3 Questions Featured

8:00pm EDT May 26, 2009

Sidney Morgan is president of Humana Inc.’s Central Florida commercial operations and has spent more than 20 years in the health care industry. His career experience spans hospitals, government health insurance programs and commercial HMO/PPO environments. Morgan oversees commercial operations and development and implementation of Central Florida’s strategic objectives. Prior to working for Humana, Morgan was president of Blue Cross Blue Shield of Florida’s West Florida region for five yeas.

Q. How does renegotiating your health benefits help save you money?

It’s like anything else. If you take the time to really shop and understand the plans that are out there and the costs associated with the various types of plans, then that itself will put you in a position where you can make a better informed decision. The employer has to take the time to get educated, has to take the time to understand the plans available to them.

Q. How much time should employers spend studying health care costs?

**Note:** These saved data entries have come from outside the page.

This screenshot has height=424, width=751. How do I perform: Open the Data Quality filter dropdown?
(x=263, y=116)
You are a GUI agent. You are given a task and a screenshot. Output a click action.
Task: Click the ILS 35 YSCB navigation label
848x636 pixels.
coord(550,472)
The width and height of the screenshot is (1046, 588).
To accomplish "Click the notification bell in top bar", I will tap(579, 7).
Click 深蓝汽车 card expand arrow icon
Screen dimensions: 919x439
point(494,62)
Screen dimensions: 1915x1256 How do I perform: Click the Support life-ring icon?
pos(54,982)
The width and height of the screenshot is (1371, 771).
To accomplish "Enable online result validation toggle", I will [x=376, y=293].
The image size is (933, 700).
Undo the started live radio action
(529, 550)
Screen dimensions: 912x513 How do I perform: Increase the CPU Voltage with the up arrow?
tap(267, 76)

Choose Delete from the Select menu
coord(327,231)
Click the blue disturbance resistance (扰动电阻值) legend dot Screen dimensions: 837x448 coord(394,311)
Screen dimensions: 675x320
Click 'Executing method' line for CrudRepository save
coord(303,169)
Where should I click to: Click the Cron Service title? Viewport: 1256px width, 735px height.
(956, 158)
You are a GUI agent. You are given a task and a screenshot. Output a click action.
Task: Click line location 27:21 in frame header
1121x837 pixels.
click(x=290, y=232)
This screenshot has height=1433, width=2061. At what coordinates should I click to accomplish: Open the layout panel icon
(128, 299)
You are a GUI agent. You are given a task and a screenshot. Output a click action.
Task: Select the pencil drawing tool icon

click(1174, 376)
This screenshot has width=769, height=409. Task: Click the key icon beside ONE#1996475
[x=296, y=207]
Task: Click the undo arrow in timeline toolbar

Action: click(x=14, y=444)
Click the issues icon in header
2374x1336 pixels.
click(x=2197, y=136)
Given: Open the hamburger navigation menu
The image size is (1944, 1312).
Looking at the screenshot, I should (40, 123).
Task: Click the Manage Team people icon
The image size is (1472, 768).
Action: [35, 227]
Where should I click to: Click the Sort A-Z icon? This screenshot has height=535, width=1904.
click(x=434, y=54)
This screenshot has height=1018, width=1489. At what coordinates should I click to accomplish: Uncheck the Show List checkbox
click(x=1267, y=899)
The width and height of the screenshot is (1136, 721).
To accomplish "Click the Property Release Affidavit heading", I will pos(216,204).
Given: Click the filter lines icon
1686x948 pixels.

They should spend the same amount of time looking and understanding their health care opportunities as they would with any other line item on their budget that is as large as health care. Look at that line item. Do something. Take control. An example of something they can do is just implement a wellness program in your organization. A lot of people think that wellness is just really this nebulous thing, but it really isn’t. It takes time to see the benefit, and I think that’s where people have difficulty with it. You can just go out and have your agent tell you what plan to use and you can sign and move forward. Or you can say, ‘You know, my health care costs are driven by my health care spends. So if I lower my health care spend, then that will positively impact my future health care costs.’

Q. Do employers need to have more communication with their providers on how to save money?

Employers should have more communication directly with the carrier, but they also should feel comfortable that it’s OK (for) them to influence their employees’ behaviors.